Goal of the exercise —
Among the records that follow, set down only the lines from the one containing "Instruction: Toggle the VPN button" to the one containing "You are a computer-use agent. Screen", both included, exactly.

Listed entries —
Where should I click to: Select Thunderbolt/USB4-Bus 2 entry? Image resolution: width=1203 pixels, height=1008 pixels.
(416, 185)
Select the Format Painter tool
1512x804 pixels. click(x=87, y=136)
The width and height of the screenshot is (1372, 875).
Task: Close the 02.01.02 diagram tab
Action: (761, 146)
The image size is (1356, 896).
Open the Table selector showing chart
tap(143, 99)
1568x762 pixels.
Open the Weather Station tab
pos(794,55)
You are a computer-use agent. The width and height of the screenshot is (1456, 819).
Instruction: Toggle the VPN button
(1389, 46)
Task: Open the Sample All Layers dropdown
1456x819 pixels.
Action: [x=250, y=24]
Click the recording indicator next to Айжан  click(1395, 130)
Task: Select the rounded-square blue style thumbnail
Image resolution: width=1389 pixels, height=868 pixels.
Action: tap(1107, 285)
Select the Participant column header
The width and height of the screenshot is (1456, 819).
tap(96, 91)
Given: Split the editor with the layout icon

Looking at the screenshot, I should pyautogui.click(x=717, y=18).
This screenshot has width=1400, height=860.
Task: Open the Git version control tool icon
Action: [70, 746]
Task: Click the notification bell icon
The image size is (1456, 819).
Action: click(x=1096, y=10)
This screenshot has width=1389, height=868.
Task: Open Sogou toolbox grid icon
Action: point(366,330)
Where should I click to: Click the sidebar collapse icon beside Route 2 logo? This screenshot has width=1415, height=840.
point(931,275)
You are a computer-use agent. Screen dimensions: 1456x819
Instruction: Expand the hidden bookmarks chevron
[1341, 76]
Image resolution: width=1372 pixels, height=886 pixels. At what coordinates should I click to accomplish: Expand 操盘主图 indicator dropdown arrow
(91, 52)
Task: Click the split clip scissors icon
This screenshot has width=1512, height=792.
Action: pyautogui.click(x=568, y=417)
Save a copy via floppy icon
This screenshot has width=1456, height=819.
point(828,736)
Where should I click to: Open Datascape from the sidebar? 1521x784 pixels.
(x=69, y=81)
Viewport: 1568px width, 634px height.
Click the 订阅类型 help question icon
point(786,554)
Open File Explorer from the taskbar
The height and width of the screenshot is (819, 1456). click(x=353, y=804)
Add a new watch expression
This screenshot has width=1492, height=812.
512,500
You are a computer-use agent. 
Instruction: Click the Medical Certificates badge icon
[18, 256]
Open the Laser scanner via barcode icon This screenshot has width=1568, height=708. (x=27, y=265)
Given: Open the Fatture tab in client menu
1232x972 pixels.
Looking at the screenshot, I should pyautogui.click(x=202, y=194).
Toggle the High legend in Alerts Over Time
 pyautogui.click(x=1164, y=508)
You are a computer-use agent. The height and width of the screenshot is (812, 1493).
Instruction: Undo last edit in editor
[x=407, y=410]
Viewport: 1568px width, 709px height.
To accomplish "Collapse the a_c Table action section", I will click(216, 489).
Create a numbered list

Response —
Instruction: Toggle the VPN button
(1389, 46)
Task: Open the Sample All Layers dropdown
1456x819 pixels.
Action: [x=250, y=24]
Click the recording indicator next to Айжан  click(1395, 130)
Task: Select the rounded-square blue style thumbnail
Image resolution: width=1389 pixels, height=868 pixels.
Action: tap(1107, 285)
Select the Participant column header
The width and height of the screenshot is (1456, 819).
tap(96, 91)
Given: Split the editor with the layout icon

Looking at the screenshot, I should pyautogui.click(x=717, y=18).
This screenshot has width=1400, height=860.
Task: Open the Git version control tool icon
Action: [70, 746]
Task: Click the notification bell icon
The image size is (1456, 819).
Action: click(x=1096, y=10)
This screenshot has width=1389, height=868.
Task: Open Sogou toolbox grid icon
Action: point(366,330)
Where should I click to: Click the sidebar collapse icon beside Route 2 logo? This screenshot has width=1415, height=840.
point(931,275)
You are a computer-use agent. Screen dimensions: 1456x819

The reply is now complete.